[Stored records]
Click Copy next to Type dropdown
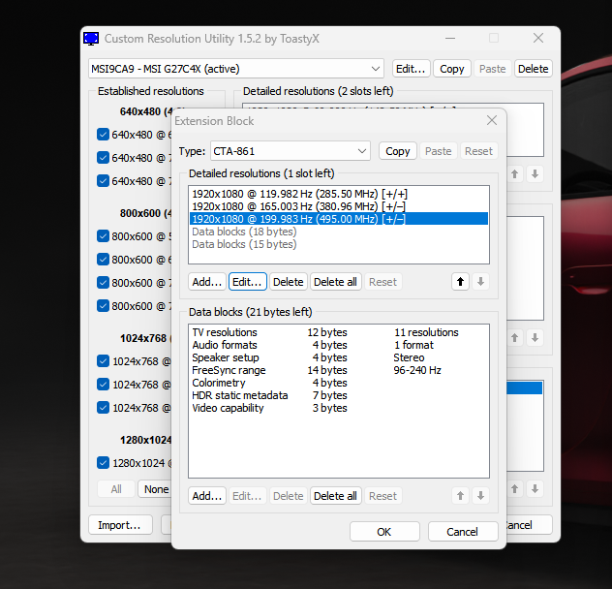Screen dimensions: 612x589 point(397,151)
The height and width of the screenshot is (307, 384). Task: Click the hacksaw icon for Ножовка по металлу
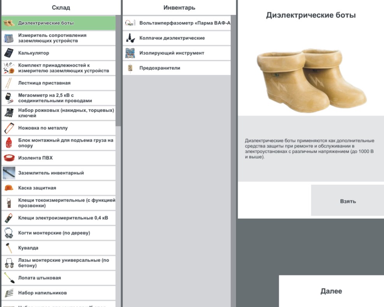[x=9, y=128]
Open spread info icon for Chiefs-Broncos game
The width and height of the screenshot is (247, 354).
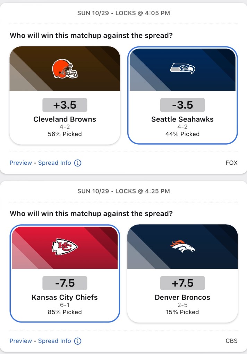78,341
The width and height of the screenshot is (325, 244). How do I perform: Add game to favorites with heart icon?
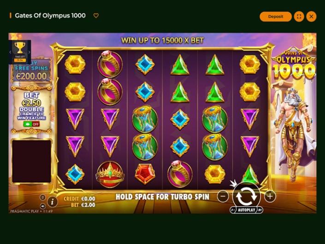pyautogui.click(x=96, y=16)
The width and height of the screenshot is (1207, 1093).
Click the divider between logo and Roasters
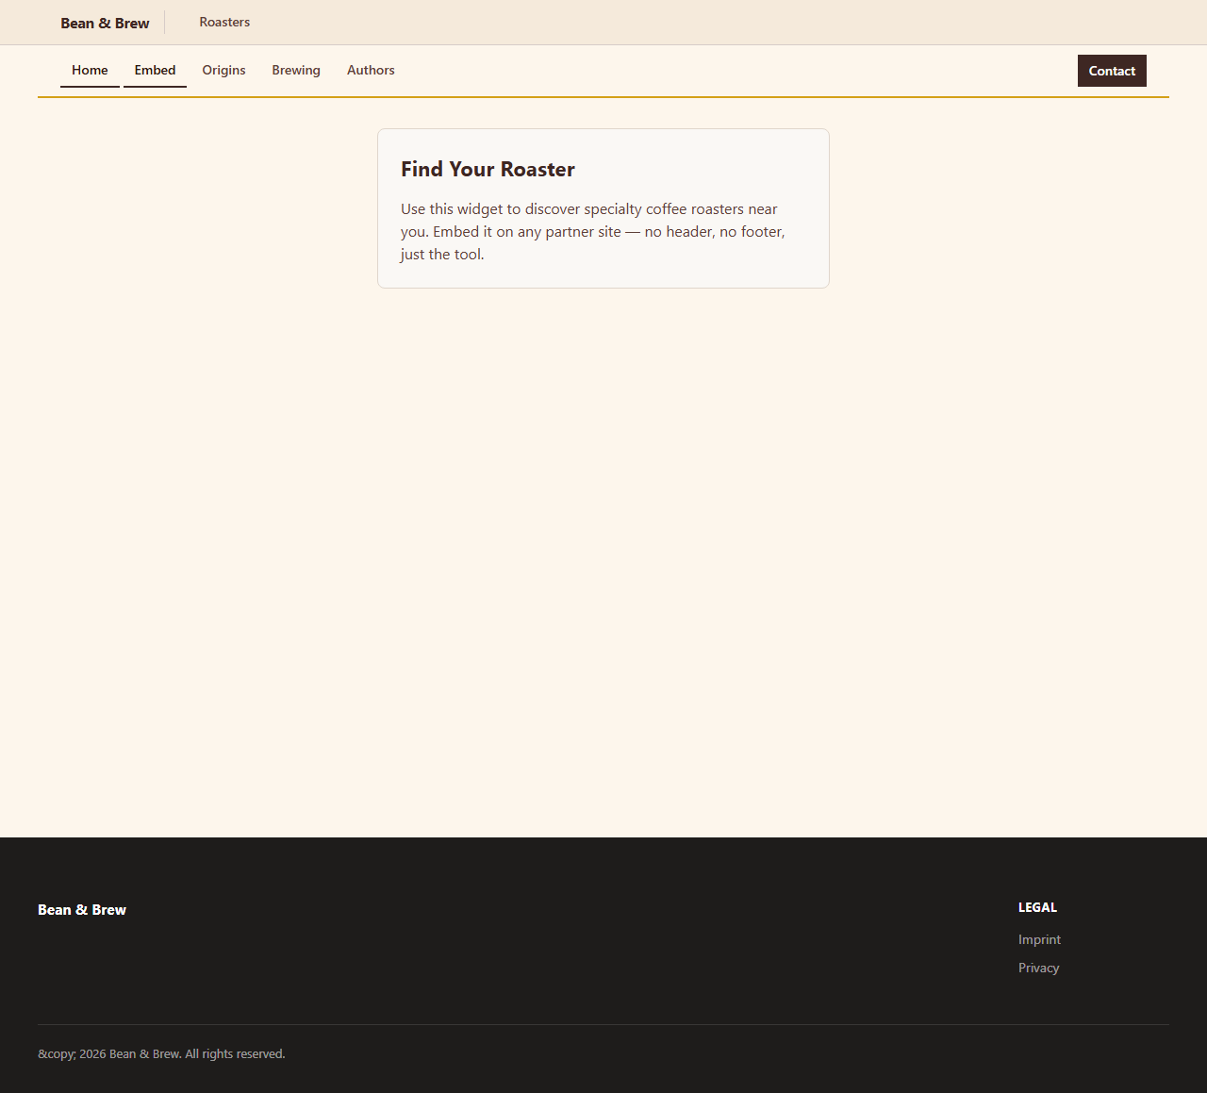pyautogui.click(x=165, y=22)
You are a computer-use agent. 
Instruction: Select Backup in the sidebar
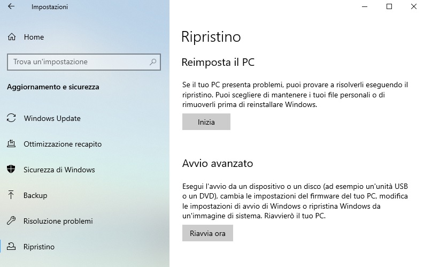35,195
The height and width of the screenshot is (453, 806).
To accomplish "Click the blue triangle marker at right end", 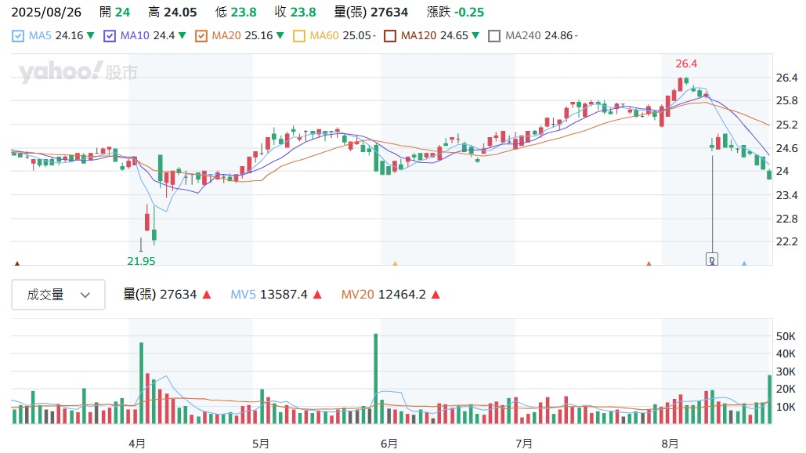I will [x=744, y=264].
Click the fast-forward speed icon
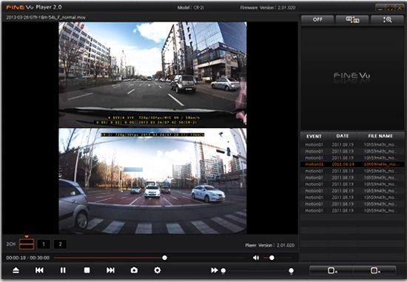The width and height of the screenshot is (407, 282). point(214,270)
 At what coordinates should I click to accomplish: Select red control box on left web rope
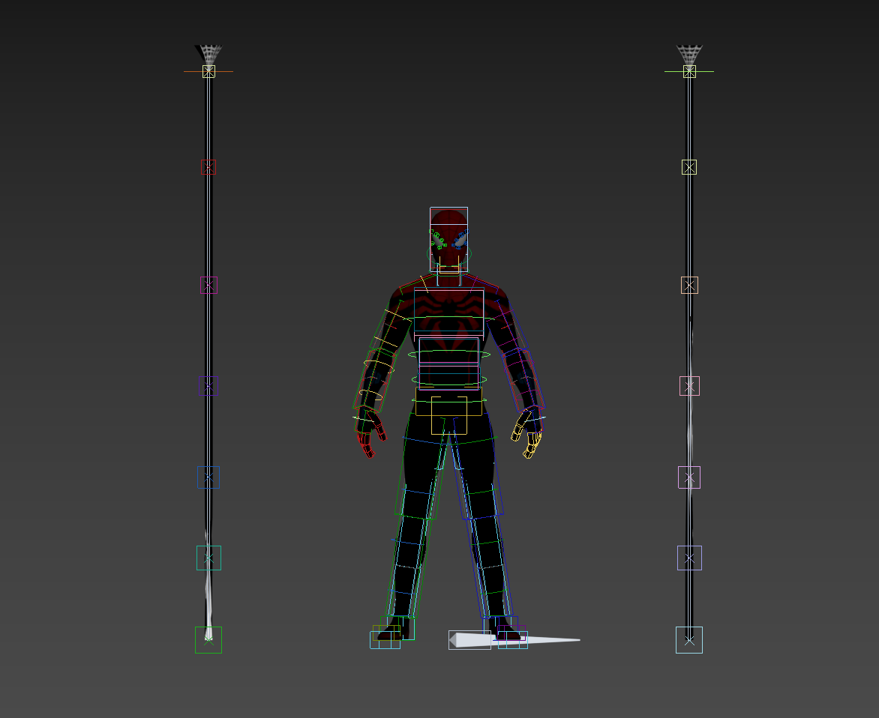(209, 167)
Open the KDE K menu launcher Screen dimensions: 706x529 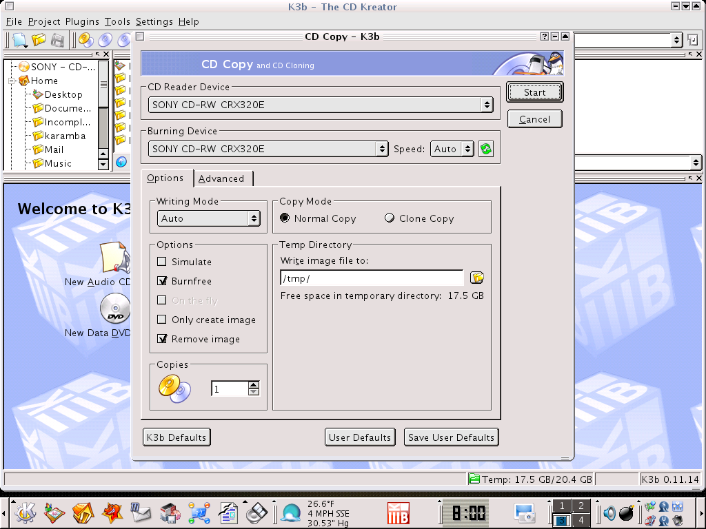click(x=25, y=512)
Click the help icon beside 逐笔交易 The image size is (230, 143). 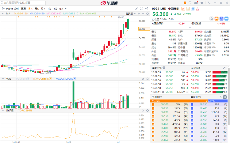click(x=164, y=68)
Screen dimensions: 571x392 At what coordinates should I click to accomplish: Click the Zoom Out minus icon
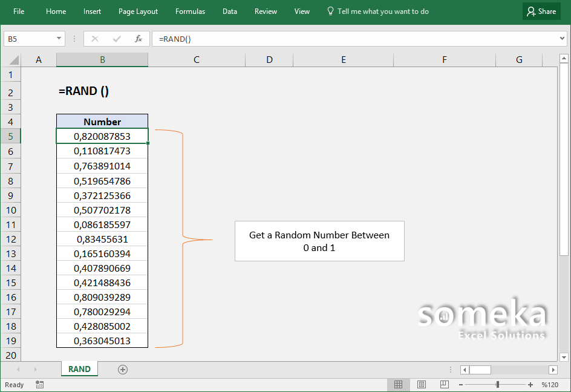[x=460, y=384]
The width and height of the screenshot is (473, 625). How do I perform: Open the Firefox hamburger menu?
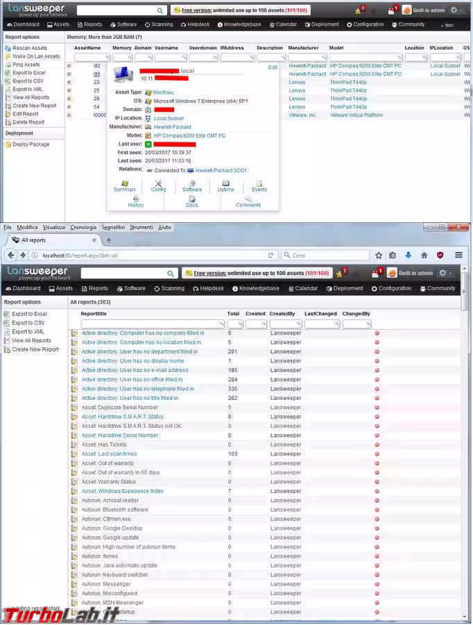(458, 255)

# [Task details]
Your task is to transcribe, exactly and without additions, every line from the one that contains "Screen dimensions: 571x392" to the end of the entries above, both included. Omit all pictures.

# [Solution for this problem]
Screen dimensions: 571x392 At what coordinates should I click to accomplish: Click the Zoom Out minus icon
[x=460, y=384]
The width and height of the screenshot is (473, 625). How do I perform: Open the Firefox hamburger menu?
(458, 255)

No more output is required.